(Beginning of Records provided)

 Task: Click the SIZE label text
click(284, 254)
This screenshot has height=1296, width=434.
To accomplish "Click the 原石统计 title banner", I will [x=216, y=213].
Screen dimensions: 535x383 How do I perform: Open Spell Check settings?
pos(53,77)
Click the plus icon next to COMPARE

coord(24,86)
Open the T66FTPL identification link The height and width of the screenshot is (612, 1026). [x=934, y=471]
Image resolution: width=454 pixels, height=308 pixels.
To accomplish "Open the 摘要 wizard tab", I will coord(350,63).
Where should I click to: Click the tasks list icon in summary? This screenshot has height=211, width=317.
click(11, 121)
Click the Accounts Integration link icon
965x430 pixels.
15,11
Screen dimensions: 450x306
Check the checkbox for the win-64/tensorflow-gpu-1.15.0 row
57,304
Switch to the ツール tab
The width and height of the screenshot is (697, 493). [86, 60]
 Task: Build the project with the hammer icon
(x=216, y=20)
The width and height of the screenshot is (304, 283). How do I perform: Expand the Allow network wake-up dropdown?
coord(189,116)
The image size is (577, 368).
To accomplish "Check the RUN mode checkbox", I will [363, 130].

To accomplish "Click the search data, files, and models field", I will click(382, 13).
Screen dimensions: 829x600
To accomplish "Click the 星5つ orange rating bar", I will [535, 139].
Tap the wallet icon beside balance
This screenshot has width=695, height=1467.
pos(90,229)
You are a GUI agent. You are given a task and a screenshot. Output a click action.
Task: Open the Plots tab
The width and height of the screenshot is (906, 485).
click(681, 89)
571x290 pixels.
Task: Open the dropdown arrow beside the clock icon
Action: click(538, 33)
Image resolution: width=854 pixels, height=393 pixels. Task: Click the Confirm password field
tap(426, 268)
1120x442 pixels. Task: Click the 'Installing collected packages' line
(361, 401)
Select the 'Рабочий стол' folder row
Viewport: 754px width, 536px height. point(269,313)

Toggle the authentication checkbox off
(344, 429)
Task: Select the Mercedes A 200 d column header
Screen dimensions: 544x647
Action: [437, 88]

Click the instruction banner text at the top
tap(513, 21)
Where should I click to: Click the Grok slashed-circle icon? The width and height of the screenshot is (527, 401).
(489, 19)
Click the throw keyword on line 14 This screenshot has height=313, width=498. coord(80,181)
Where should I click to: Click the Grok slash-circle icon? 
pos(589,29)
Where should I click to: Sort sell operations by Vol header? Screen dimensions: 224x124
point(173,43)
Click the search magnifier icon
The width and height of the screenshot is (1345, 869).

(End of Records provided)

What you will do = The answer should reproduce all of the data without any alteration.

Expected answer =
 Task: Click the SIZE label text
click(284, 254)
This screenshot has height=1296, width=434.
To accomplish "Click the 原石统计 title banner", I will [x=216, y=213].
Screen dimensions: 535x383 How do I perform: Open Spell Check settings?
pos(53,77)
Click the plus icon next to COMPARE

coord(24,86)
Open the T66FTPL identification link The height and width of the screenshot is (612, 1026). [x=934, y=471]
Image resolution: width=454 pixels, height=308 pixels.
To accomplish "Open the 摘要 wizard tab", I will coord(350,63).
Where should I click to: Click the tasks list icon in summary? This screenshot has height=211, width=317.
click(11, 121)
Click the Accounts Integration link icon
965x430 pixels.
15,11
Screen dimensions: 450x306
Check the checkbox for the win-64/tensorflow-gpu-1.15.0 row
57,304
Switch to the ツール tab
The width and height of the screenshot is (697, 493). [86, 60]
 Task: Build the project with the hammer icon
(x=216, y=20)
The width and height of the screenshot is (304, 283). How do I perform: Expand the Allow network wake-up dropdown?
coord(189,116)
The image size is (577, 368).
To accomplish "Check the RUN mode checkbox", I will [363, 130].

To accomplish "Click the search data, files, and models field", I will click(382, 13).
Screen dimensions: 829x600
To accomplish "Click the 星5つ orange rating bar", I will [535, 139].
Tap the wallet icon beside balance
This screenshot has width=695, height=1467.
pos(90,229)
You are a GUI agent. You are given a task and a screenshot. Output a click action.
Task: Open the Plots tab
The width and height of the screenshot is (906, 485).
click(681, 89)
571x290 pixels.
Task: Open the dropdown arrow beside the clock icon
Action: click(538, 33)
Image resolution: width=854 pixels, height=393 pixels. Task: Click the Confirm password field
tap(426, 268)
1120x442 pixels. Task: Click the 'Installing collected packages' line
(361, 401)
Select the 'Рабочий стол' folder row
Viewport: 754px width, 536px height. point(269,313)

Toggle the authentication checkbox off
(344, 429)
Task: Select the Mercedes A 200 d column header
Screen dimensions: 544x647
Action: [437, 88]

Click the instruction banner text at the top
tap(513, 21)
Where should I click to: Click the Grok slashed-circle icon? The width and height of the screenshot is (527, 401).
(489, 19)
Click the throw keyword on line 14 This screenshot has height=313, width=498. coord(80,181)
Where should I click to: Click the Grok slash-circle icon? 
pos(589,29)
Where should I click to: Sort sell operations by Vol header? Screen dimensions: 224x124
point(173,43)
Click the search magnifier icon
The width and height of the screenshot is (1345, 869).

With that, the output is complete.